### Objectives
[1] In the forum thread on using conjunctions in Chinese, what did the China Daily columnist say younger Chinese were copying?
[2] Continue the forum thread on using conjunctions in Chinese, starting right after its last line.

### Passage
※
# Use of conjunctions



## Grammar Fan

When I write (TRY to write!) Chinese, should I keep sentences short and avoid conjunctions? I hear that some younger Chinese are using (in conversation) long sentences with lots of conjunctions, as in English.  Is it true that Chinese is better understood (at least in conversation) through short, conjunction-less sentences? I eagerly await your comments on this fascinating subject.  Xie xie ni.


----------



## AVim

Grammar Fan said:


> When I write (TRY to write!) Chinese, should I keep sentences short and avoid conjunctions?


Without an instance, what I could say is "it depends". But, in my opinion, making the meaning clear should be the one true important thing to notice, no matter how many conjunctions you are trying to use.



> Is it true that Chinese is better understood (at least in conversation) through short, conjunction-less sentences?



That's not true. You know, the Chinese Grammar is usually more than fascinating,  that is sometimes short sentences can be really powerful while, sometimes they can also be very ambiguous.


----------



## Grammar Fan

fei chang xie xie ni for your reply. I had read a China Daily columnist who was upset that younger Chinese were using such long sentences with many conjunctions.  He said that they were copying English grammar.  It's most interesting to learn that you disagree with his viewpoint.  I now have more food for thought whenever I try to write a Chinese sentence.


----------



## samanthalee

Perhaps we don't have to keep sentences short but I usually keep to short clauses, peppering my sentences with commas (and sometimes semi-colons) wherever possible, which is different from what I do with my English sentences where I drop puncutations when it doesn't lead to ambiguities.

And I just realised that the above paragraph was written in a single English sentence... Ahem... The above paragraph would have been 3 sentences if I had written it in Mandarin. I concur with the China Daily columnist; it is common for English to have long sentences, but not for Mandarin.


----------



## AVim

Grammar Fan said:


> fei chang xie xie ni for your reply. I had read a China Daily columnist who was upset that younger Chinese were using such long sentences with many conjunctions.  He said that they were copying English grammar.  It's most interesting to learn that you disagree with his viewpoint.  I now have more food for thought whenever I try to write a Chinese sentence.



Well, I just find that I misunderstood you. I guess that the columnist probably meant the long-sentence craze among the younger people, for example, something like 


> 整天看书看日剧看电视看电脑并不幸中了推理小说的毒满脑子都是凶杀案以至于一点玩的欲望也没有变成了一个彻头彻尾的宅女。



I agree that it's not good to write things in this way, but the younger people, you know, sometimes like to play with the words, to show off their ideas and personalities...


----------



## Grammar Fan

AVim said:


> Well, I just find that I misunderstood you. I guess that the columnist probably meant the long-sentence craze among the younger people, for example, something like
> 
> 
> I agree that it's not good to write things in this way, but the younger people, you know, sometimes like to play with the words, to show off their ideas and personalities...
※
### Recorded data
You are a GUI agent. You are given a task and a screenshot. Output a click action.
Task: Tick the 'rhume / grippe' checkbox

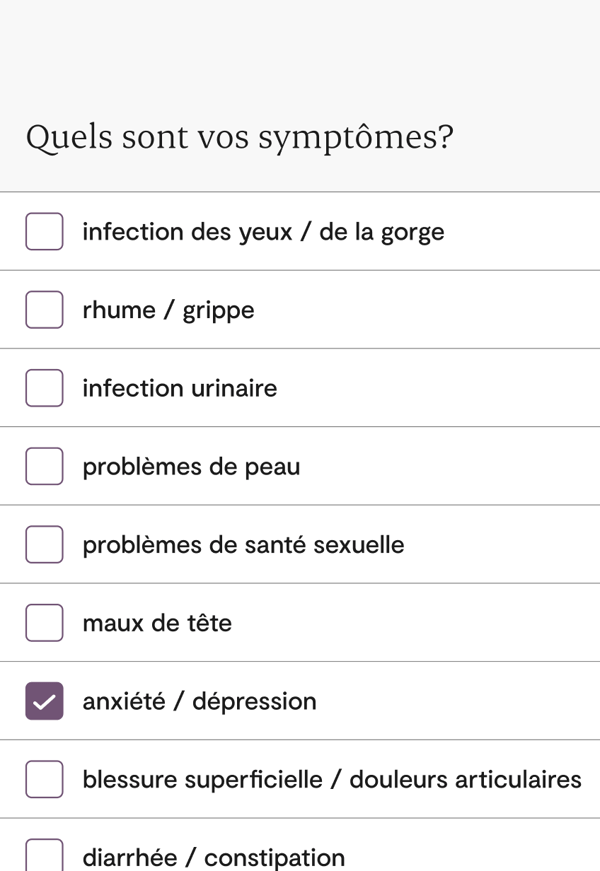(x=44, y=310)
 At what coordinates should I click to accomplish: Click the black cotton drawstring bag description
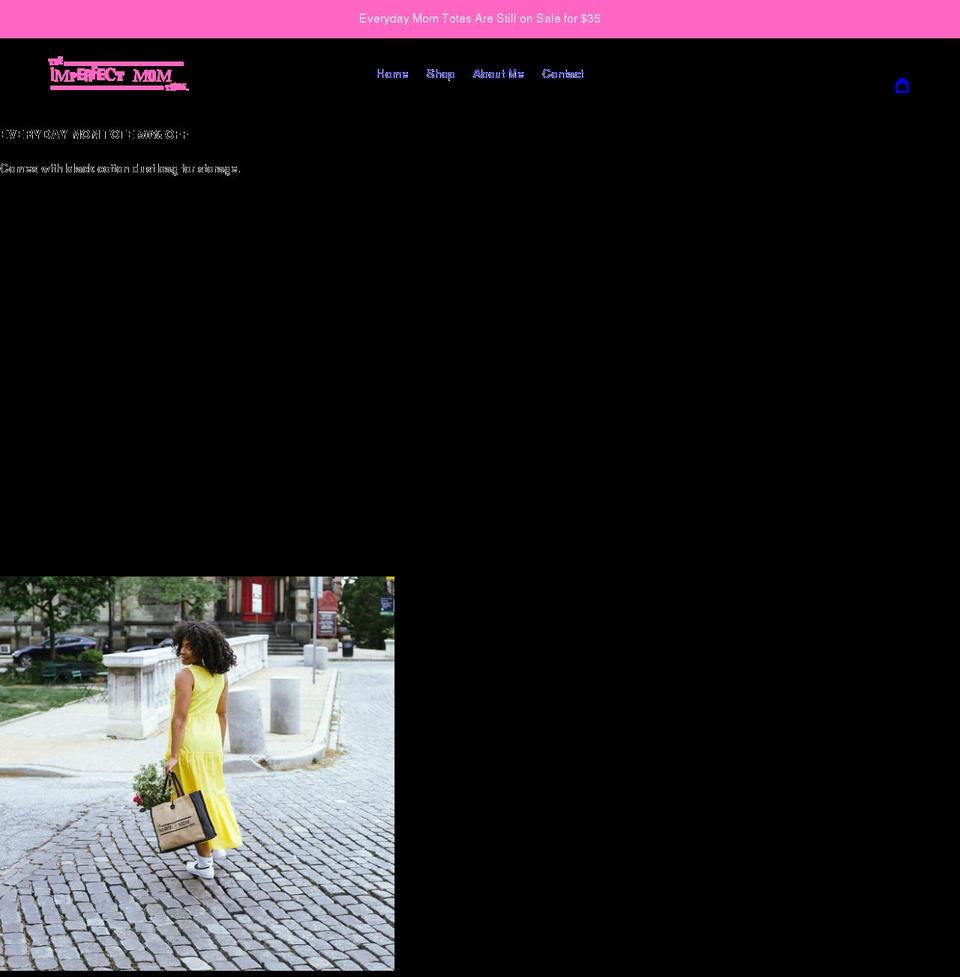pyautogui.click(x=120, y=168)
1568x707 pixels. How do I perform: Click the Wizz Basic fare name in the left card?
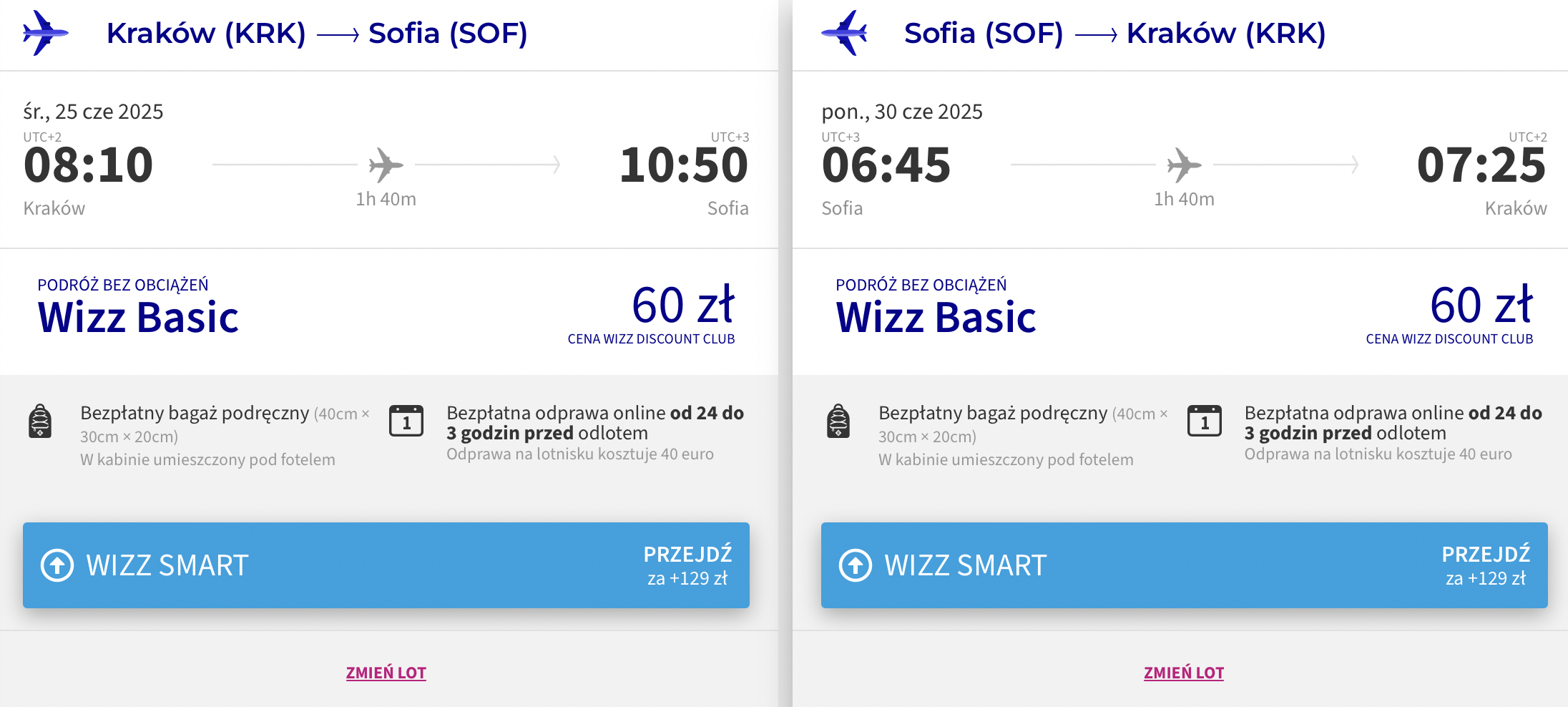coord(138,317)
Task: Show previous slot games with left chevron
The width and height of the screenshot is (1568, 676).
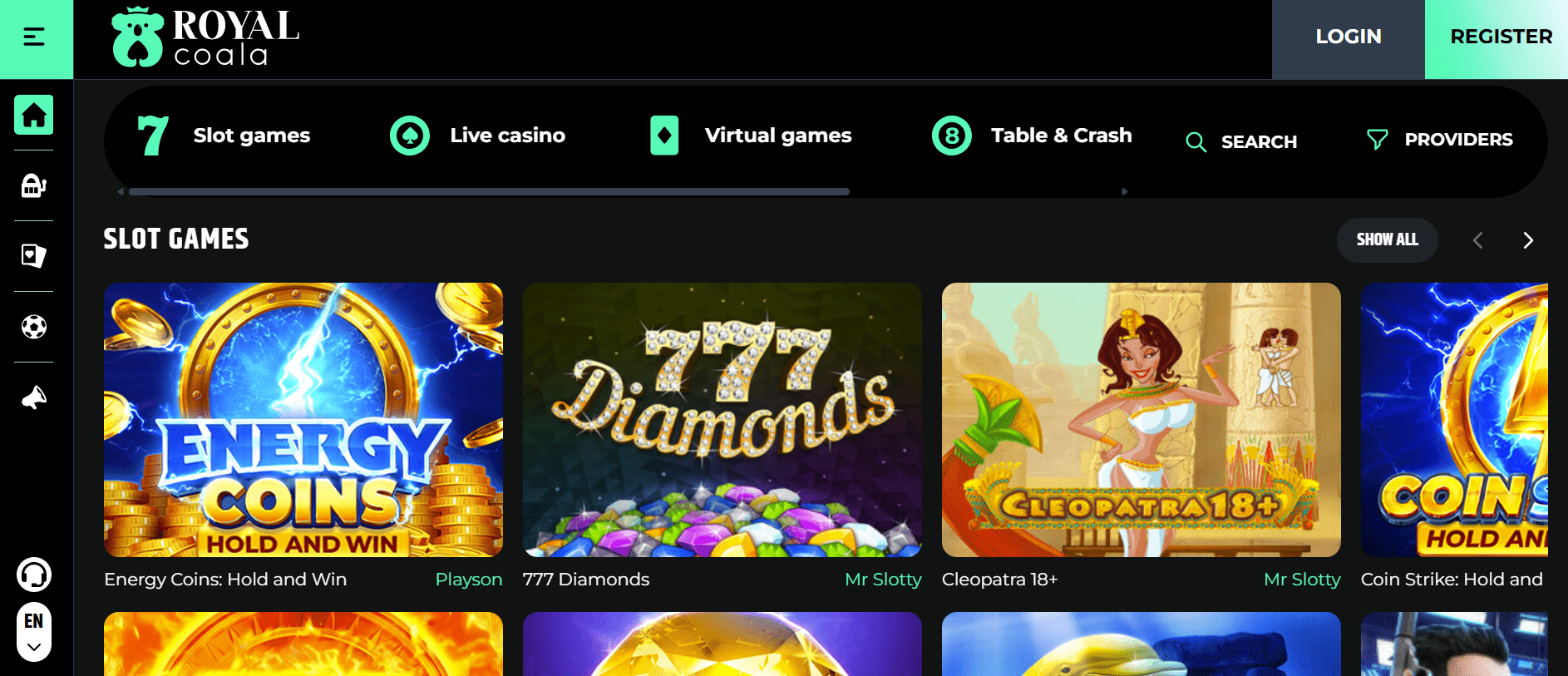Action: (1477, 240)
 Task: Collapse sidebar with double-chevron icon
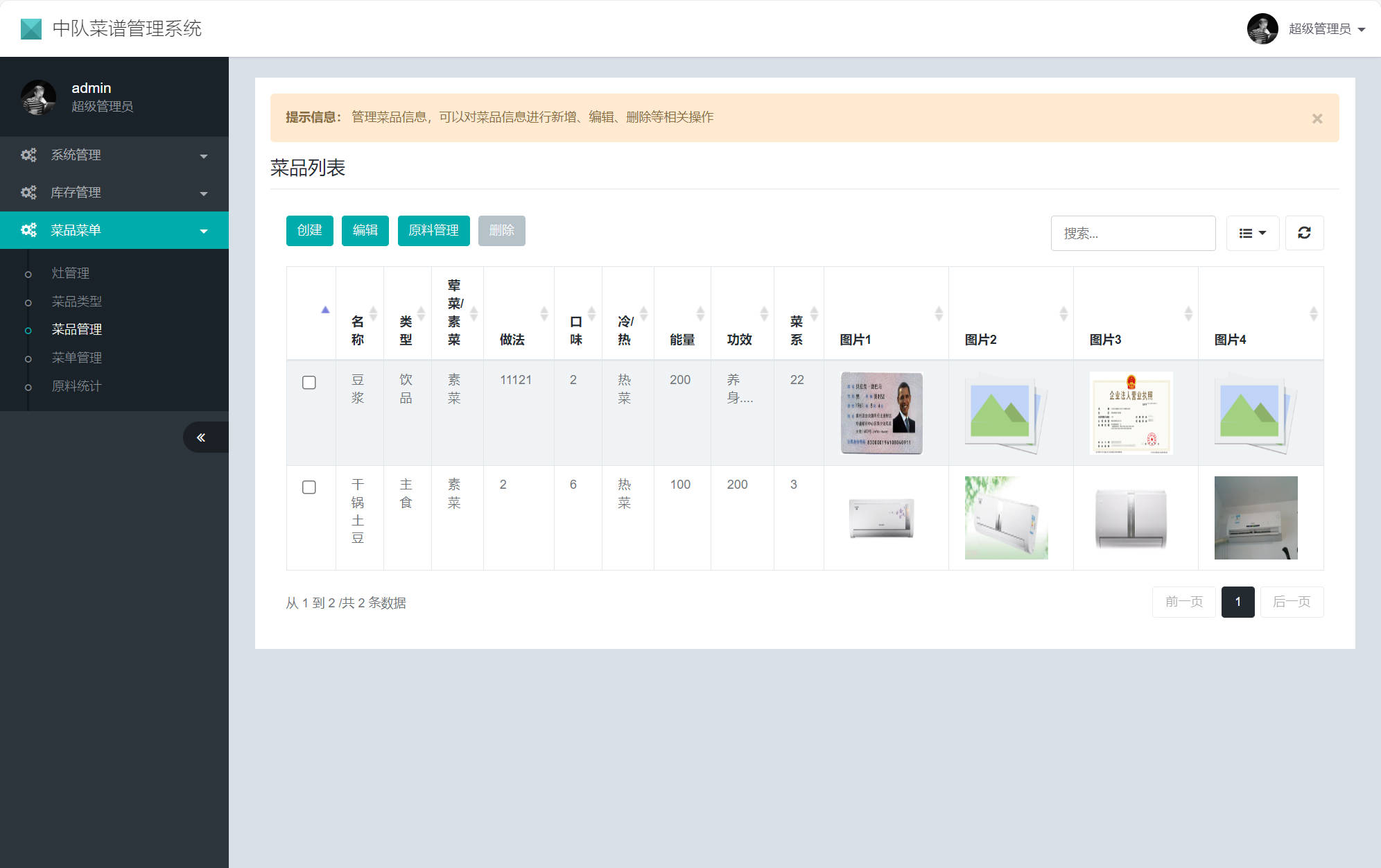pos(201,437)
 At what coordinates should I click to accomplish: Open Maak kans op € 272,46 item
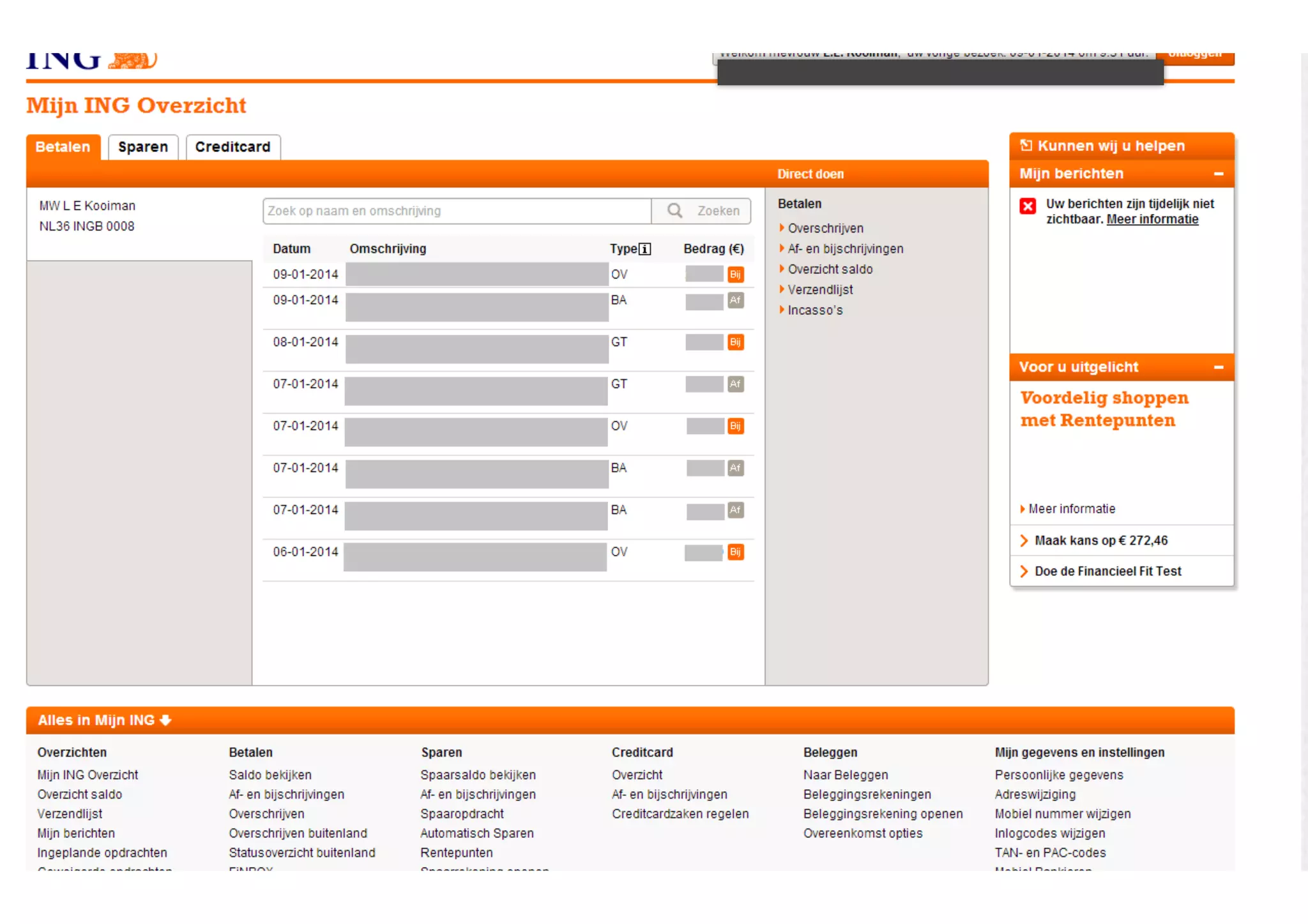coord(1100,541)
※
### Set of answers
[1] English grammar.

[2]
 Thanks so much for the update.  I had no idea that some younger Chinese say (or write) such long sentences.


----------



## shivasprogeny

I'm not sure I agree with the idea that written Chinese has shorter sentences than English.  I find that Chinese frequently uses commas where we would use a period in English.  Here's an example I just quickly pulled from an article on xinhuanet:

武广铁路客运专线公司13日对外公布，根据国家发改委、铁道部批复，将于12月26日正式开通运营的京广高速铁路武广段，武汉至广州南高速动车组列车实行试行运价，一等车票价为780元，二等车票价为490元。

These long winded sentences in Chinese media seem to be fairly common.  In English this could easily be two or three sentences.


----------



## YangMuye

The meaning of the word "sentence" is a little different.
In Chinese, a “。” indicate a ending of an idea. “，” means a period.



> 武广铁路客运专线公司13日对外公布，根据国家发改委、铁道部批复，将于12月26日正式开通运营的京广高速铁路武广段，武汉至广州南高速动车组列车实行试行运价，一等车票价为780元，二等车票价为490元。


Chinese trends to divide a long sentence into many short clause. 



> 整天看书、看日剧、看电视、看电脑，并不幸中了推理小说的毒，满脑子都是凶杀案，以至于一点玩的欲望也没有，变成了一个彻头彻尾的宅女。



The position of verbs and particles may help you. Usually, a sentence only have one subject, one verb, one object. Subject and object are nouns, “的” can only exist before a noun. Words like “以至于”  “因爲” “所以” “但是” “而且” are usually followed by a sentence... 

Many Chinese don't use more than one “。” in a paragraph. Since Ancient Chinese don't use such Punctuations at all. They sometimes mark a circle (just like “。”) called “句逗”, which means “a sentence, or a short stop”.
Chinese usually omit subjects and objects if it can be derived from context. That's why we don't use “。”.
In the example above, The full version is: 她整天看书。她整天看日剧。她整天看电视。她整天看电脑。她并不幸中了推理小说的毒，她的满脑子裏都是凶杀案。以上事實以至于她一点玩的欲望也没有。以上事實以至于变她成了一个彻头彻尾的宅女。
A subsentence itself may does not make sense at all. That's why we don't like to use punctuations.

On the other hand, Chinese usually talks about “虛詞”(virtual word) and “實詞”(real word)。實詞 is a noun, verb, adjective, adverb... 虛詞 does not have any meaning by itself. prepositions, conjunctions, auxiliaries, particles are 虛詞. Chinese trends to use 實詞. A sentence full of 虛詞 is considered 言之無物（to be just empty verbiage）. Written Chinese have less 虛詞 than spoken. Some conjunctions likes “所以、然後、於是、而且”.. may be almost useless because they can be derived from context. Some (和、或、何況、寧可...) can not be avoid.
In the example “整天看书、并且看日剧、并且看电视、并且看电脑，并不幸中了推理小说的毒，所以满脑子都是凶杀案，以至于一点玩的欲望也没有，而且以至于变成了一个彻头彻尾的宅女。”
Only “並” and “以致於” are conjunctions.
The last “並” tells us the implied conjunction before “满脑子都是凶杀案” is not “並”, so I think it should be the the subsequence of “中了推理小说的毒”.
“以至于” is not omitted, so the following sentence “一点玩的欲望也没有” is not subsequence of “中了推理小说的毒” but “整天看书、并且看日剧、并且看电视、并且看电脑，并不幸中了推理小说的毒，所以满脑子都是凶杀案，以至于一点玩的欲望也没有”。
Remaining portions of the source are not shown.